Layakkah orang orang begini menyebut identitas mereka sebagai orang Merauke ? tapi nyatanya masih banyak orang orang seperti itu yang tinggal di kota Merauke.
Sama saja hal nya dengan krisis identitas yang dialami remaja di Kota Besar seperti Jakarta yang lebih menyukai artis luar atau film Hollywood daripada artis Nasional artau film Indonesia. dimana jika ada pertunjukan artis luar akan lebih heboh dibandingkan pertunjukan artis Nasional.

Ada lagi sebuah cerita yang menggelitik namun sekaligus memprihatinkan dikota ini dimana salah seorang teman ayah saya menanyakan apakah anaknya yang membuat film Melody kota Rusa, lalu jawab ayah saya : iya. Orang itu lalu memberitahu bahwa seorang anaknya di Jawa memberi tahu bahwa ada sebuah film bagus dari merauke berjudul Melody Kota Rusa. anaknya itu juga mengirimkan DVD Film tersebut kekota Merauke. Ironisnya kejadian ini terjadi setelah satu tahun lebih Melody Kota Rusa menjadi fenomenal dipasaran. Aneh sekali lagi aneh, betapa memalukannya orang yang tinggal di Merauke tersebut yang tidak tahu apa apa tentang daerahnya sehingga justru iya mendapatkan informasi tersebut dari anaknya yang tinggal di Jawa. yang paling parahnya lagi kenapa DVD filmnya malah dikirim dari Jawa sedangkan disemua toko bahkan dipinggiran jalan DVD itu ada dijual dikota Merauke.
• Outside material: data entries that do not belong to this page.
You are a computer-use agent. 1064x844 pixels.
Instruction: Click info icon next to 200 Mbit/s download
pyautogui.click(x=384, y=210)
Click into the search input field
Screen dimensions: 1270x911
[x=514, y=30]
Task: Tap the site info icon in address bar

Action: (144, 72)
Sulit berpikir mencari tahu mengapa itu bisa terjadi, apalagi Merauke ini hanya kota kecil sementara baliho film kami ada di mana mana disetiap sudut jalan.
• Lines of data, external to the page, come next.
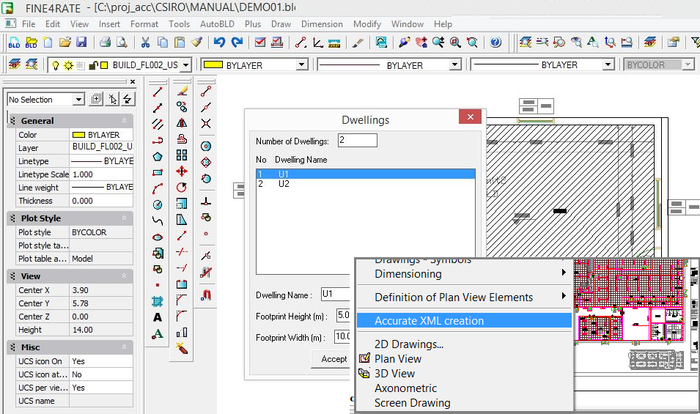Click the Save icon in the toolbar
Screen dimensions: 700x414
81,42
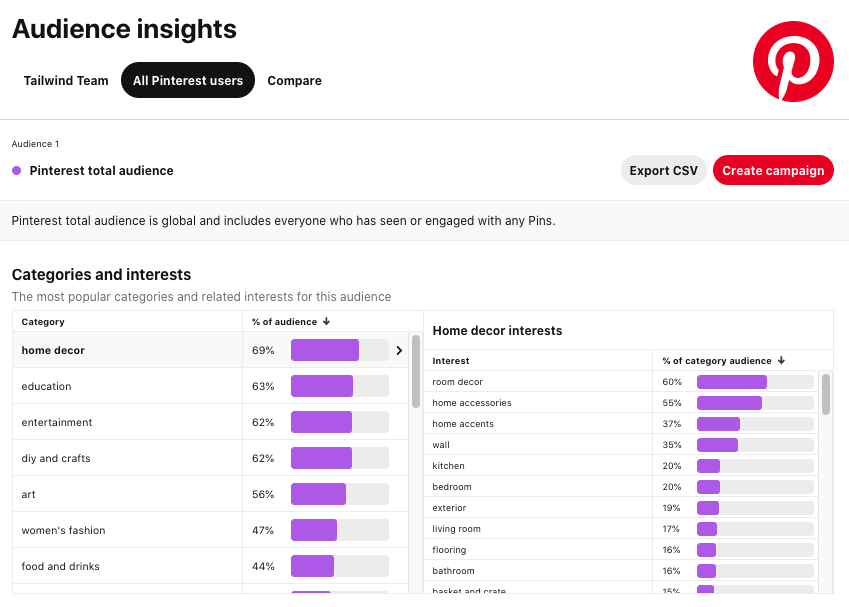The image size is (849, 607).
Task: Click the room decor interest bar
Action: coord(755,382)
Namun secara realitas, itulah gambaran dari wajah kota Merauke saat ini, di bagian kota telah didominasi oleh sebagian besar warga pendatang yang lebih menyukai kebudayaan luar dibanding kebudayaan lokal. itulah makanya film film seperti Melody Kota Rusa justru menjadi sangat sukses pemutarannya dikampung kampung dengan dipadati puluhan ribu penonton dibandingkan pemutaran dikota. sebab disitulah warga asli yang cinta konten lokal tinggal. Karena itulah saya juga lebih suka tinggal di kampung kelahiran kami Muting yang masih asli terjaga budaya lokalnya daripada di kota Merauke yang tak terlalu beda jauh sifat penduduknya dengan warga Jakarta. tidak heran jika terkadang sering terjadi ketegangan antara penduduk lokal dengan warga pendatang di kota akibat ketidak pekaan ini.
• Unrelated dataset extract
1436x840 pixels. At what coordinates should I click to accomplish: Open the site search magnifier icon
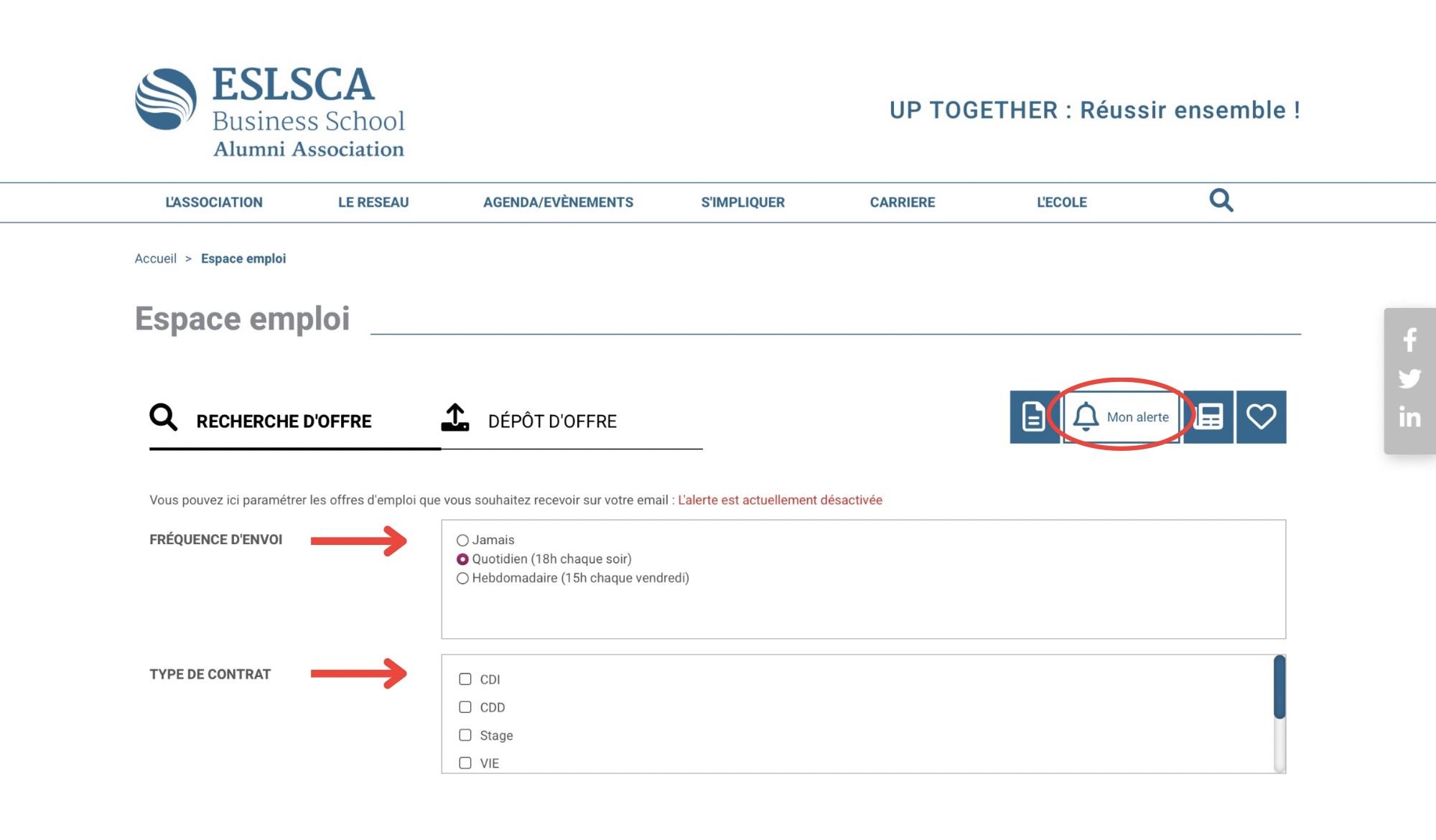[x=1221, y=200]
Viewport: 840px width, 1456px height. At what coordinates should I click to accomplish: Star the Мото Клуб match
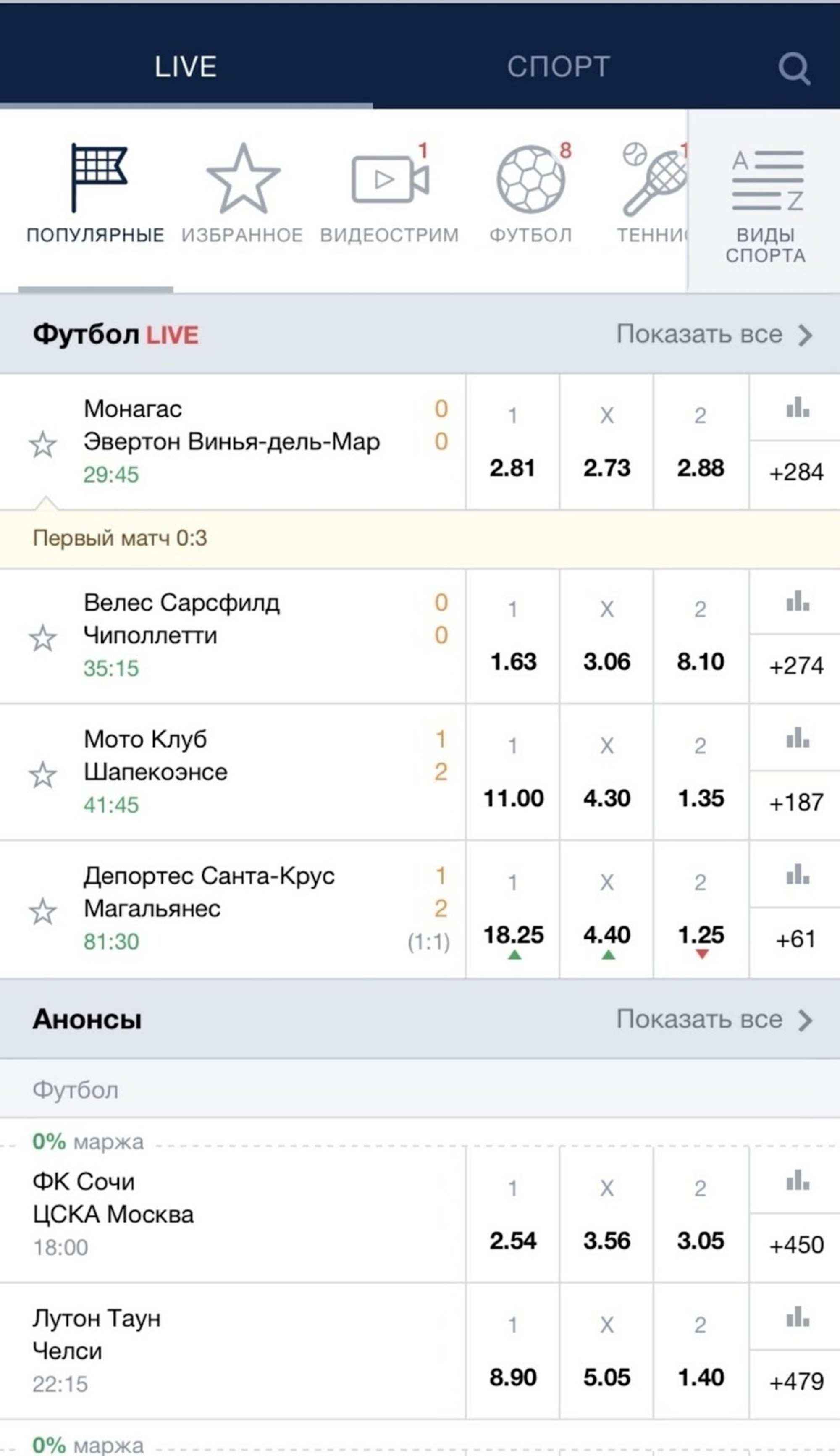pos(43,775)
Itulah makanya mengapa dalam film Melody Kota Rusa 2 tema nya lebih banyak mengangkat rasa cinta terhadap Merauke dan Papua. semua dimaksudkan agar dapat membangun rasa nasionalisme untuk dapat mencintai daerahnya sendiri beserta budaya lokalnya, agar kita sebagai orang Merauke tidak mengalami krisis identitas, mengaku sebagai orang Merauke tetapi tidak mencintai atau tidak tahu daerahnya.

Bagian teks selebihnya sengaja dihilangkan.